## BEGIN INPUT FOR THIS TASK

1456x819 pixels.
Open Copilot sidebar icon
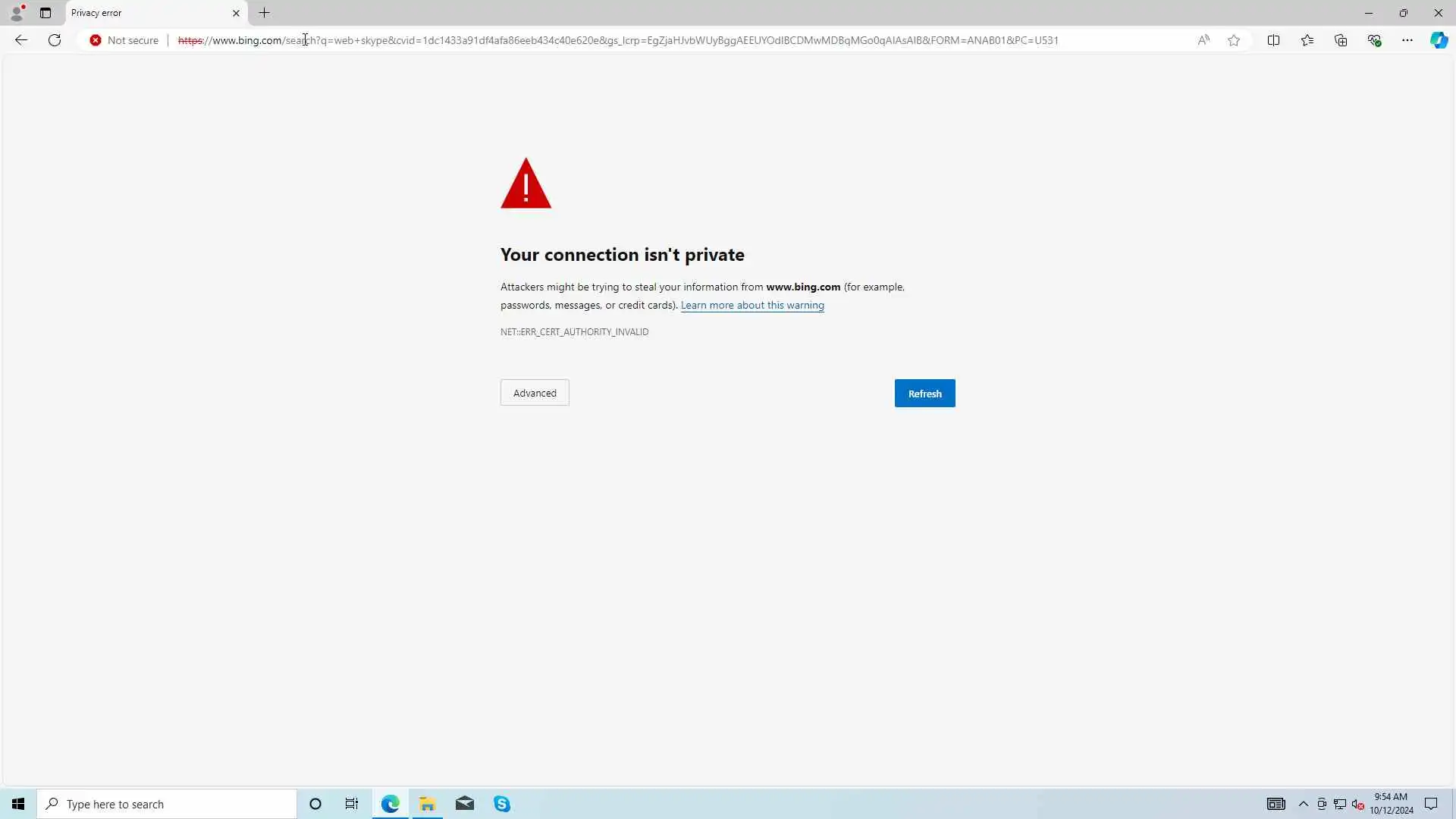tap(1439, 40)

## END INPUT FOR THIS TASK
## BEGIN INPUT FOR THIS TASK

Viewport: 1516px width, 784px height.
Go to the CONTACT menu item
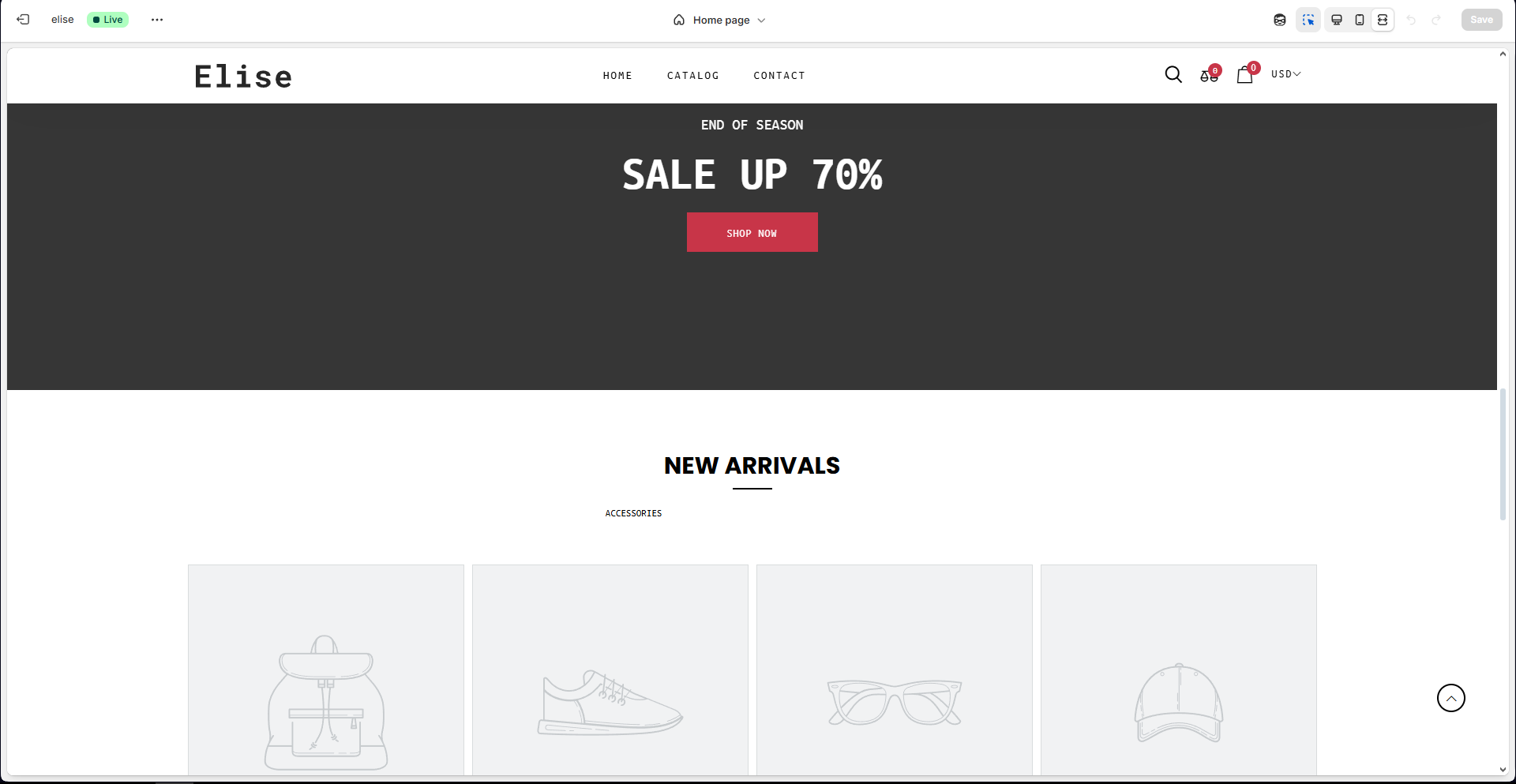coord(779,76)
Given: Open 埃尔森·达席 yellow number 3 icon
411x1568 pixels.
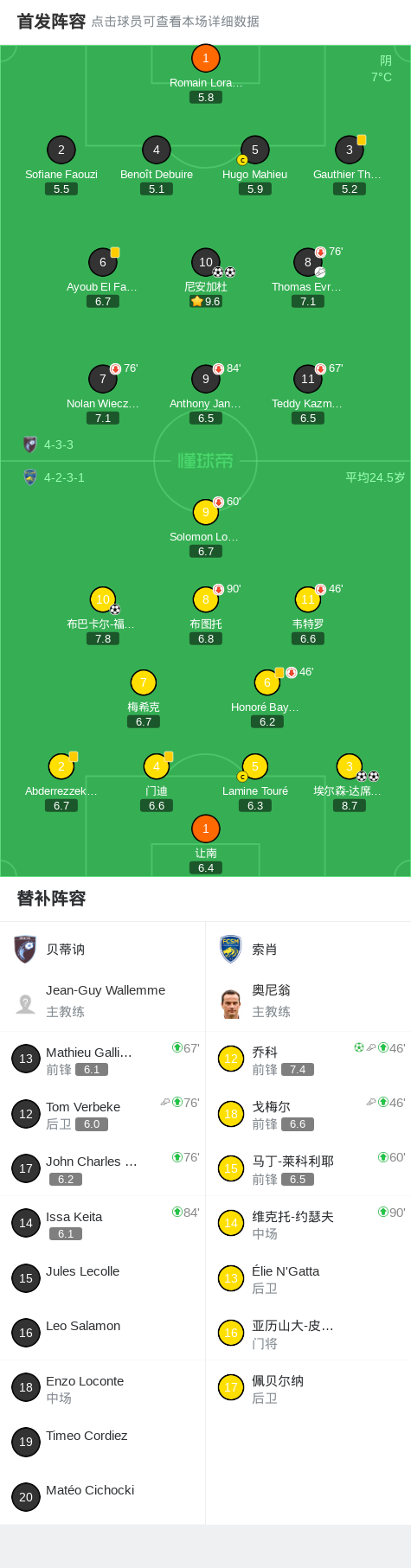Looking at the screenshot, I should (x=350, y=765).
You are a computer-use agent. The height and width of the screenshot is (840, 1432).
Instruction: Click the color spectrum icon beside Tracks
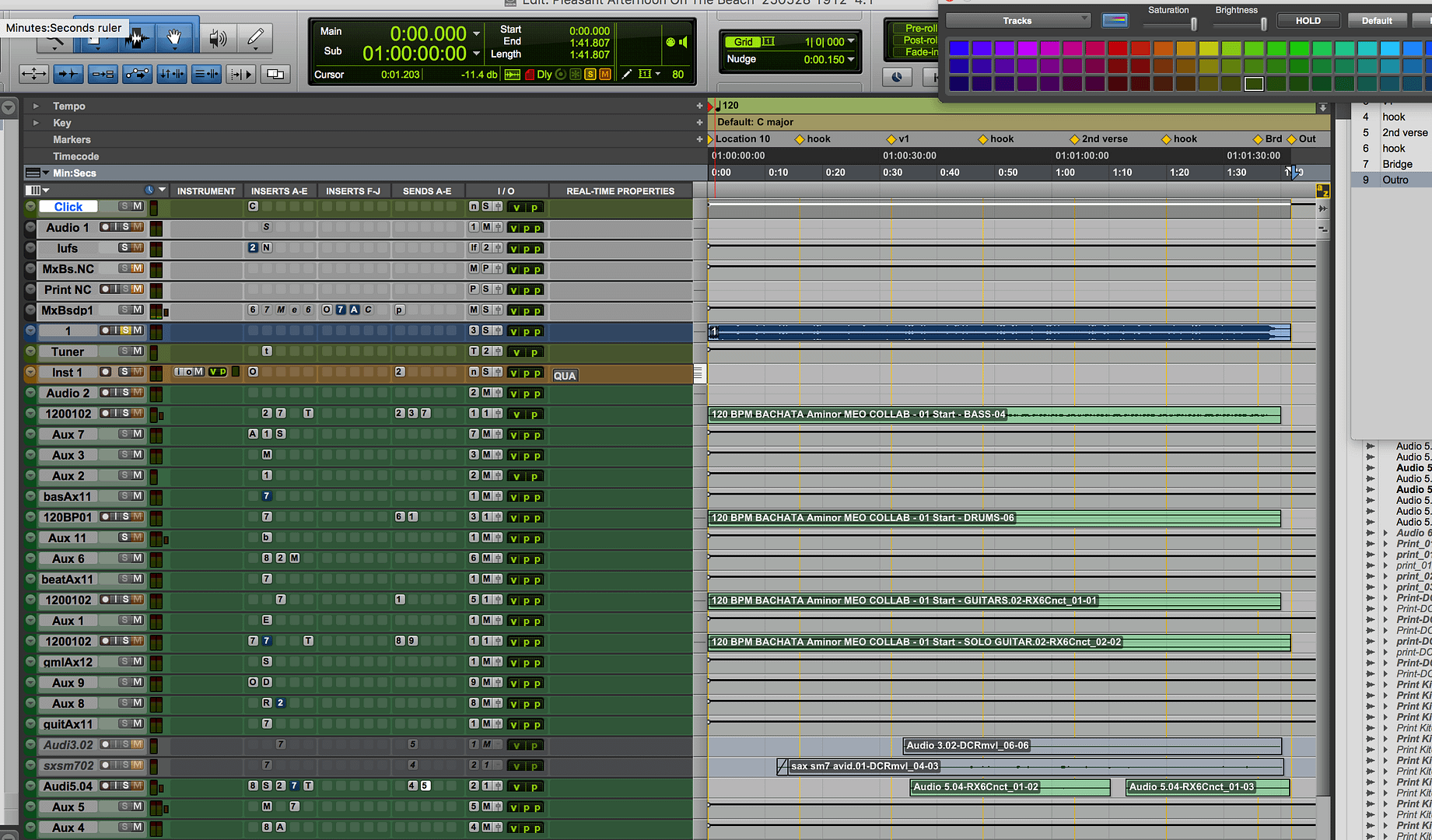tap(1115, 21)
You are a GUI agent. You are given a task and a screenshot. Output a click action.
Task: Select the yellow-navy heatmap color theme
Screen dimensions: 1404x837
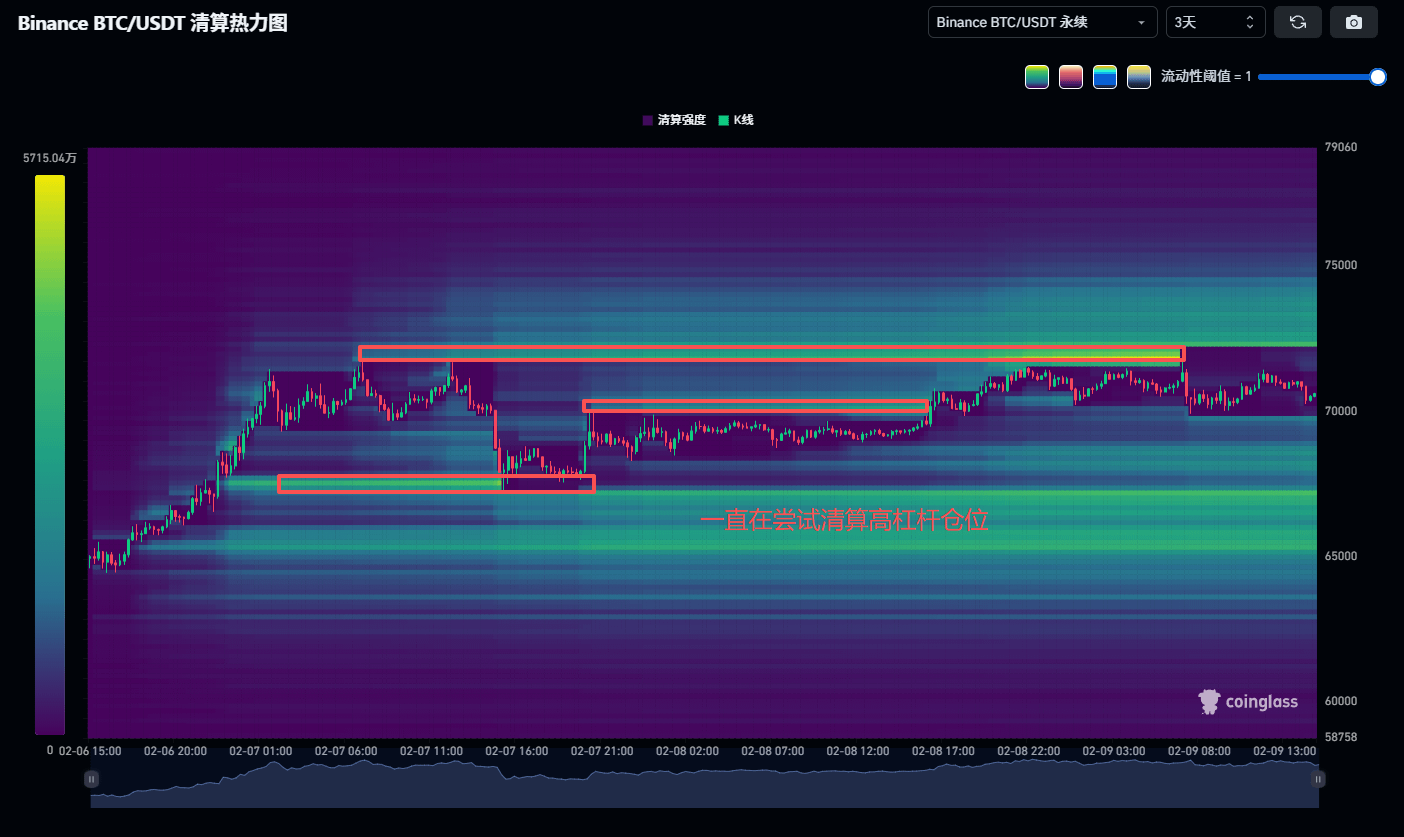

## END INPUT FOR THIS TASK

*WHAT TO WORK ON*:
Write out the data above word for word, beginning at the line that contains "Viewport: 1516px width, 784px height." and stopping after the line that contains "Screen dimensions: 1404x837". Omit the pictures from your answer.

*EXERCISE SOLUTION*:
Viewport: 1516px width, 784px height.
Go to the CONTACT menu item
coord(779,76)
Given: Open 埃尔森·达席 yellow number 3 icon
411x1568 pixels.
Looking at the screenshot, I should (x=350, y=765).
You are a computer-use agent. The height and width of the screenshot is (840, 1432).
Instruction: Click the color spectrum icon beside Tracks
tap(1115, 21)
You are a GUI agent. You are given a task and a screenshot. Output a click action.
Task: Select the yellow-navy heatmap color theme
Screen dimensions: 1404x837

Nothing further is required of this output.